→ TEXT:
________________________________________
From Interrogation to Conversation: Redesigning Interviews for Trust

Most interviews follow a one-way script: the interviewer asks, the candidate answers, and only at the end comes the token “Do you have any questions for us?” This article explores why that approach falls short and how to redesign interviews as meaningful conversations that build trust.

From Interrogation to Conversation: Redesigning Interviews for Trust

Introduction

In most organisations, interviews haven’t changed in decades.

A candidate arrives prepared, nervous, hopeful. The interviewer holds the script. Question after question is fired off, each one assessed and scored. The candidate responds, some answers flow, others falter. Then, as the clock ticks down, comes the ritual closing line:
“Do you have any questions for us?”

Five minutes left.
Five minutes to turn the tables.
Five minutes to decide whether this role, this team, this culture is truly the right fit.

That isn’t dialogue. It’s interrogation.
And it leaves both sides worse off.

“Hiring isn’t a one-way decision. But the interview process often makes it feel exactly that.”

The Illusion of Structure

One-way interviews don’t come from ill will. They come from habit and structure.

Organisations want consistency, so they standardise the process. Managers want efficiency, so they rely on scripts. HR wants fairness, so they stick to checklists.

On paper, this looks rational. In practice, it narrows the exchange. Candidates are scrutinised and judged while their perspective is compressed into those final rushed minutes.

The outcome is predictable: the interviewer leaves with data points, the candidate leaves with questions. Both sides lack clarity.


The Candidate’s View

Imagine preparing for weeks to present your best self, only to feel you’ve been spoken at, not spoken with.

You’re assessed on composure under pressure, but offered little chance to assess the culture you might soon join.
You’re expected to be transparent, yet you encounter guarded answers in return.

“That imbalance doesn’t just damage experience. It undermines trust before employment even begins.”

From Interrogation to Conversation: How to Redesign Interviews

Most organisations already know what bad interviews look like. Candidates are given the floor only at the end, questions are formulaic, and insights are thin.
________________________________________
→ GIVEN RECORDS:
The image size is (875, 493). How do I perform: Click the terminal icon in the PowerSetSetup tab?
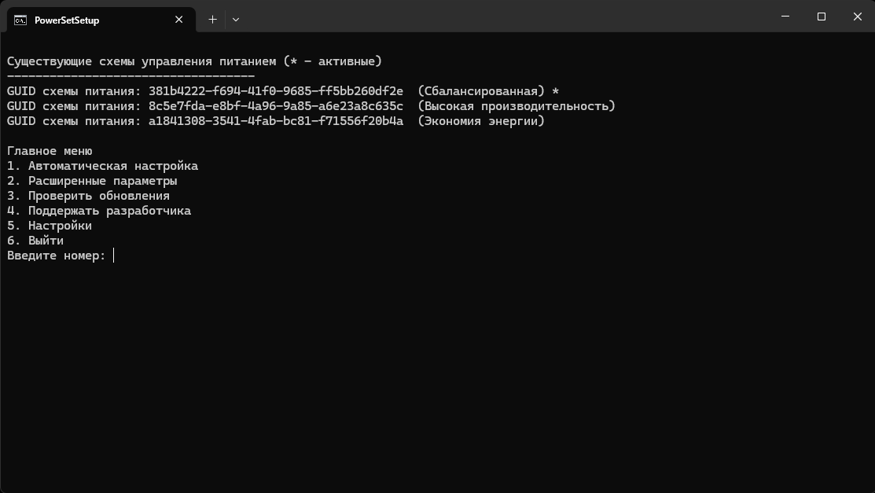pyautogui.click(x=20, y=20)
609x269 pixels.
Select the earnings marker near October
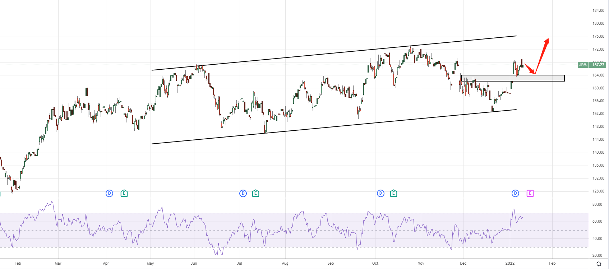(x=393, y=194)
________________________________________
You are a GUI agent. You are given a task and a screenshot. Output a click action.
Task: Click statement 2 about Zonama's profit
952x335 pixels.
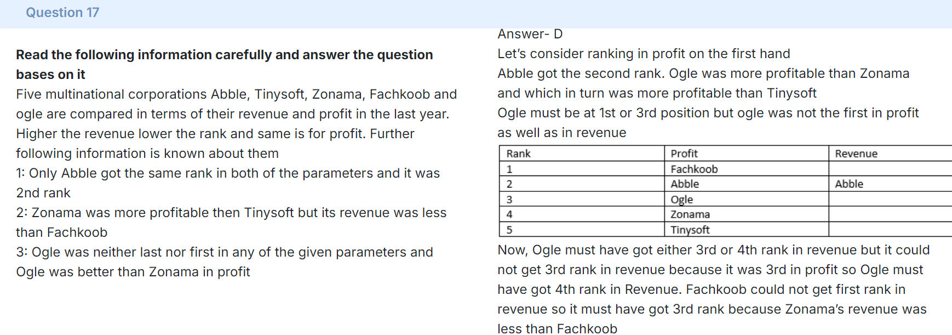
________________________________________
→ STATED EXERCISE: Please carry on the article about redesigning interviews for trust from the point where it stops. The lines play no part here.

→ THE RESULT:
So what does good look like?

Here are some principles that you can put into practice.

Build space for candidate questions throughout. Don’t save them for the end.
Instead of waiting until the closing minutes, pause regularly. After you ask about a project they’re proud of, say: “What kind of projects would you want to work on here?” This signals that their curiosity matters as much as yours.

Encourage challenge. Invite candidates to test assumptions and probe.
Ask: “Is there anything about this role or our approach that you’d like to question?” Giving permission to challenge not only surfaces insight, it shows confidence in your culture.

Share proactively. Offer insights about the team, leadership style, and ways of working.
Don’t wait for candidates to probe. Say: “Here’s how we handle tight deadlines. How does that compare with the way you like to work?” By going first, you make the conversation more equal.

Replace scripts with prompts. Use open questions to spark dialogue, not rehearsed answers.
Instead of competency-based questions like "Tell me about a time you led a team and overcame a challenge," try open prompts such as ‘What does good leadership look like to you?’ You’ll hear values and mindset, not rehearsed stories.


Putting It Into Practice: A Better Interview Flow

Principles only matter if they shape the process. Here’s how a balanced interview might actually run:

Opening: Set expectations.
Frame the interview as a dialogue, not an exam.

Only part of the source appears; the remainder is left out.